The question then is why is the mempool reducing? To answer this question, we have to know a bit more about how Bitcoin works.
UTXO sets
UTXOs, if you’re unfamiliar, are unspent transaction outputs. In Bitcoin, they are like coins or bills in traditional currency except that they can represent any amount of bitcoin. For example, dollar bills only come in denominations of 1, 2, 5, 10, 20, 50 and 100. Bitcoins, on the other hand can come in any denomination, for example, 0.001473 BTC or 1047.7483 BTC. Essentially, when anyone creates a new transaction, they are both destroying old bills of various denominations (called the “inputs”) and creating new bills of other denominations (called the “outputs”).
We can create more UTXOs if we have more outputs than inputs. For example, if I have an input that’s 2 BTC and want to send 0.5 BTC to someone (perhaps an exchange or a merchant), I would spend the 2 BTC “bill” and split it into two bills, 0.5 BTC and 1.5 BTC, with the first going to the person I’m sending it to and the second going to myself. Note this doesn’t account for transaction fees, but basically that’s how Bitcoin transactions work. We’ve spent 1 input but created 2 outputs, essentially creating a net of 1 UTXO.
We can reduce UTXOs in the system if we have more inputs than outputs. For example, if I have 3 inputs, 0.2 BTC, 0.3 BTC and 0.4 BTC and want to send 0.8 BTC to someone, I would be spending 3 inputs and split it into two outputs, 0.8 BTC and 0.1 BTC, with the first going to the person I’m sending it to. Again, this doesn’t account for tx fees, but I’ve essentially reduced the total number of UTXOs in the system by 1 UTXO.
Throughout Bitcoin’s history, we have generally had more transactions of the first type than the second. That is, we’ve had more transactions that create new UTXOs than reduce UTXOs. As a result, the total number of UTXOs on the system have been growing as you can see here:
A Change
What’s interesting is that more recently, since June 2017, UTXO sets have been actually been in a steady state on the system. That is, the number of UTXOs seem to be holding steady, maybe going down a bit. There are all manner of speculations on why this is the case, but suffice it to say something has changed.
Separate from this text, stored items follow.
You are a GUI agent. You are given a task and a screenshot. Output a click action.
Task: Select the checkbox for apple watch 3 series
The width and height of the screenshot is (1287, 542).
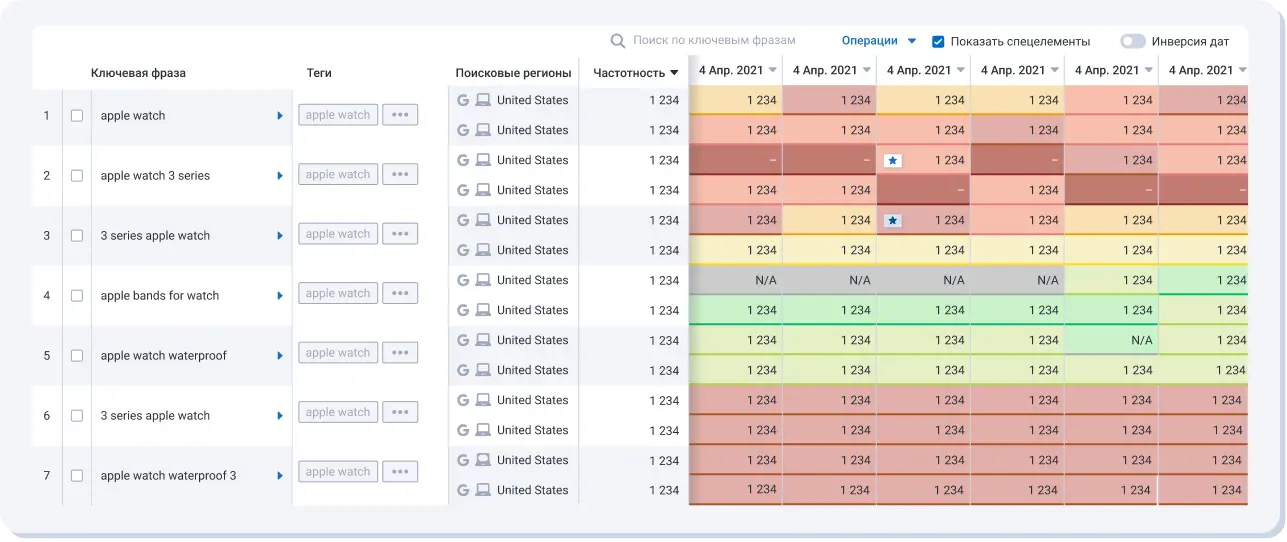[77, 176]
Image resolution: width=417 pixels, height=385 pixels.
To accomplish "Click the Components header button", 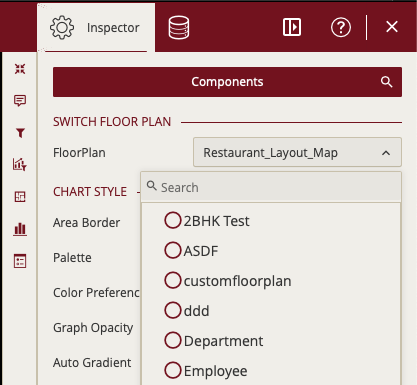I will [x=227, y=82].
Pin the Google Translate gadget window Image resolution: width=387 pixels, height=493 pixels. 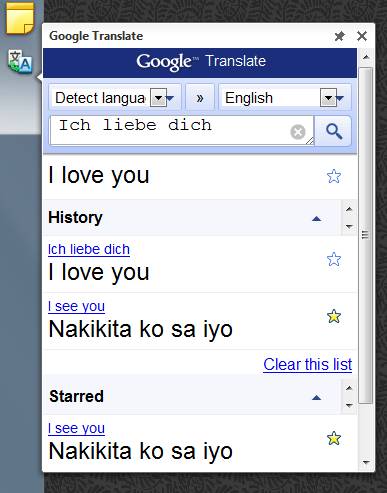click(340, 36)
What’s more, this coincides with a reduction in transaction fees:
This is not a coincidence. As stated earlier, transaction size has to be proportional with the fees getting paid. A 1000-byte transaction has to pay twice a 500-byte transaction’s fees and half a 2000-byte transaction’s fees. Having fewer UTXOs in the system means that generally, transactions will be smaller. That is, since there are fewer UTXOs being created, transactions will trend towards a smaller size. This makes more room in blocks causing less demand. This may explain why transaction fees are getting smaller.
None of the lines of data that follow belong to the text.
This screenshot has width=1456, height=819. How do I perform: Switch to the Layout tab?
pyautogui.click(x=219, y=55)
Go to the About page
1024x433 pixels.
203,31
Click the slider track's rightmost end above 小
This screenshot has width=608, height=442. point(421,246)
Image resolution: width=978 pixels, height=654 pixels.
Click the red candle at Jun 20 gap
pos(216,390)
This then brings up another question. Why is the UTXO set in a steady state?
Steady state UTXOs
This part is mostly speculation, but still interesting to consider. We know that large parts of the Bitcoin transaction volume is dominated by a few players (various merchants and exchanges, basically). They probably considered the fact that UTXOs with very little value aren’t economical and thus started combining more inputs and producing fewer outputs. Even a few major players making such a change would essentially eliminate a lot of the UTXO creation.
Conclusion
Note there are many other factors that I’m not including here, like off-chain transactions and the like, but in general, this looks like the market at work. Companies have responded to market conditions that have in turn caused fees to drop.